D'abord, à l'article 10a alinéas 6 et 7, il y a deux minorités qui portent mon nom et que je dois combattre, à mon corps défendant, bien entendu. Il s'agit, à l'article 10a alinéa 6, d'une minorité qui souhaite que lors de ses contacts avec l'administration ou avec les assurances sociales, l'assuré soit régulièrement invité à faire part de sa déclaration concernant sa propension à faire don de ses organes ou non pour compléter le registre. Cette proposition rejoint un peu celle de Mme Amaudruz à l'article 7, à cette exception notable qu'il n'y a pas l'objectif de rendre la déclaration obligatoire mais de l'encourager vivement pour que nous puissions avoir un registre le plus complet possible et ainsi faire appel le moins souvent possible à la présomption d'acceptation du don en la remplaçant par la connaissance de la volonté du décédé.
Pour la majorité, les difficultés mentionnées par rapport à la minorité Amaudruz se présentent de la même manière pour cette proposition-là. Elle engendrerait des coûts financiers importants puisque l'administration devrait proposer aux citoyens la possibilité de s'inscrire dans le registre régulièrement. La collaboration avec les cantons ne serait pas non plus évidente, les bases légales et constitutionnelles pour cette collaboration n'étant pas évidentes. Et le nouveau paradigme de la loi rend caduc ce genre de propositions qui, pour la majorité, peuvent être rejetées. C'est ainsi, par 11 voix contre 8 et 5 abstentions, que la commission vous invite à rejeter cette proposition.

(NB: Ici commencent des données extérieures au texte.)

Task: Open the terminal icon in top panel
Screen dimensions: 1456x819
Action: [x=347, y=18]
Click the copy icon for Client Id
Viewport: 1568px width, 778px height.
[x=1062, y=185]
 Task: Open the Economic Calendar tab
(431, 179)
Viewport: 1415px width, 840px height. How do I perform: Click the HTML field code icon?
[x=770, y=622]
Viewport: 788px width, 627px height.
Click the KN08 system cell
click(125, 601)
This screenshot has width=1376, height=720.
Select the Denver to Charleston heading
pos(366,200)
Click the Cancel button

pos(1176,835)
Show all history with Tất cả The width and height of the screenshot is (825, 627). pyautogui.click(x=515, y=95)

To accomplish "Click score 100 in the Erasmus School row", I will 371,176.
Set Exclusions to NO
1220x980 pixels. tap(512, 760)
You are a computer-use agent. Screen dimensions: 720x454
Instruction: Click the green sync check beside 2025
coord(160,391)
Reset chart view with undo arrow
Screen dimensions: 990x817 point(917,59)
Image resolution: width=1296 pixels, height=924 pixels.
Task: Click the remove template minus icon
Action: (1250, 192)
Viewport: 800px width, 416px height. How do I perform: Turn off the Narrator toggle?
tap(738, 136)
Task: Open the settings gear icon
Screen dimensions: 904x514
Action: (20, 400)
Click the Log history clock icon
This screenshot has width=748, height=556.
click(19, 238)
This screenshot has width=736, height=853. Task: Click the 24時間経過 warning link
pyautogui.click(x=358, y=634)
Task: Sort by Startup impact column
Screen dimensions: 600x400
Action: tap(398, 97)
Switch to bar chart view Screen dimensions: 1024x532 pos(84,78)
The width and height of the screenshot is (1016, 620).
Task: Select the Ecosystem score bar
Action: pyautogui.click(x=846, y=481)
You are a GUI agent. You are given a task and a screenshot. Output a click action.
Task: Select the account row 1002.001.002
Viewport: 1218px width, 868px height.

L'article 10a alinéa 7 complète la proposition précédente. La minorité veut inscrire la déclaration sur un support physique, comme c'est le cas par exemple de la carte d'identité ou de la carte d'assuré, pour des motifs pratiques et pour pouvoir plus facilement déterminer le choix de l'assuré.
Ici, la majorité estime que cette inscription est compliquée et pas indispensable. Par ailleurs, le changement d'avis implique le changement du support, ce qui poserait des problèmes techniques de mise en oeuvre importants.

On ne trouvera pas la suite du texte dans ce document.